Airlines at Heathrow had already responded to a government appeal to cut capacity, but the airport said it needed them to go further.

“Some airlines have taken significant action, but others have not, and we believe that further action is needed now to ensure passengers have a safe and reliable journey,” CEO John Holland-Kaye said in an open letter on Tuesday.

“We have therefore made the difficult decision to introduce a capacity cap with effect from 12 July to 11 September.”

“We recognise that this will mean some summer journeys will either be moved to another day, another airport or be cancelled and we apologise to those whose travel plans are affected,” he added.

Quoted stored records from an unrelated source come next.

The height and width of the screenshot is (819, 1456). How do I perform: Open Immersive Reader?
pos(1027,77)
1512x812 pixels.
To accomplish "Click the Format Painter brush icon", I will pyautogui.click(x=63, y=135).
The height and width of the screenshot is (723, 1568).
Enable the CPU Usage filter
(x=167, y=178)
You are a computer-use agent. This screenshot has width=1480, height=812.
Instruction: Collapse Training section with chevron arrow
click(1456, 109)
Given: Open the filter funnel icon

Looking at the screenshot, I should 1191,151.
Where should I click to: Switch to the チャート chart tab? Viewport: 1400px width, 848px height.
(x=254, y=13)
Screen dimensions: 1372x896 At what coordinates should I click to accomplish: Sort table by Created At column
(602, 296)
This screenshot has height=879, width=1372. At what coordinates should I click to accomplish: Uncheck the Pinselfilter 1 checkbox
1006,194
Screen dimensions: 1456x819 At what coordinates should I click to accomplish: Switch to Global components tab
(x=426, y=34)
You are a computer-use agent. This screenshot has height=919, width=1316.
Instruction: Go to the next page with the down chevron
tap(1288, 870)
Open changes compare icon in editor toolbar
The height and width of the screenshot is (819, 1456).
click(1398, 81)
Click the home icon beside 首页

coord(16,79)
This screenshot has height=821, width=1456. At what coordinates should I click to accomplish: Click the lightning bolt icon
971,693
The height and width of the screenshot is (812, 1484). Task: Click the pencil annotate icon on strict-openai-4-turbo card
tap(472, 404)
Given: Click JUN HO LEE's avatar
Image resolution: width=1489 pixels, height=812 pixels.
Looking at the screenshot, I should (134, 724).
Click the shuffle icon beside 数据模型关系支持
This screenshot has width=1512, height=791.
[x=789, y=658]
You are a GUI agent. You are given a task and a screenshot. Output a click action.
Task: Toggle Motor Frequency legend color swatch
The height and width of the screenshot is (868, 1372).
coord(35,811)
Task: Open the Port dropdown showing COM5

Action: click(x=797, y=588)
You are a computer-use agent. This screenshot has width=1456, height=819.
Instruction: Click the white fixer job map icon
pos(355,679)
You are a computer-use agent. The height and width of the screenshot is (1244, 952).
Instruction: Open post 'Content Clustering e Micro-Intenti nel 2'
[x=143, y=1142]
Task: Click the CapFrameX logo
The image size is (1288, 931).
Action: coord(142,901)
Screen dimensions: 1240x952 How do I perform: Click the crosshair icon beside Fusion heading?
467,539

The London hub said the cap was in line with limits implemented at its rivals. Schiphol in the Netherlands has capped passenger numbers about 16% lower than 2019 levels, while Frankfurt has cut flights at peak times from 104 per hour to 94.

Heathrow said the average number of outbound seats still remaining in the summer schedules was 104,000 a day, 4,000 above its cap. It said on average 1,500 of these 4,000 seats had been sold to passengers.

“We are asking our airline partners to stop selling summer tickets to limit the impact on passengers,” Holland-Kaye said.

British Airways, Heathrow’s biggest customer, has already cut 10,300 short-haul flights between August and October to minimize disruption after the British government offered amnesty if airlines did not use their slots.

Willie Walsh, director general of the International Air Transport Association (IATA) and a former CEO of British Airways, said Heathrow should have gotten its act together after airlines predicted a strong rebound in traffic.

“They clearly got it completely wrong,” he told Reuters.

Heathrow on Monday apologized for the long queues and baggage issues customers had endured in recent weeks, blaming staff shortages across the whole aviation sector.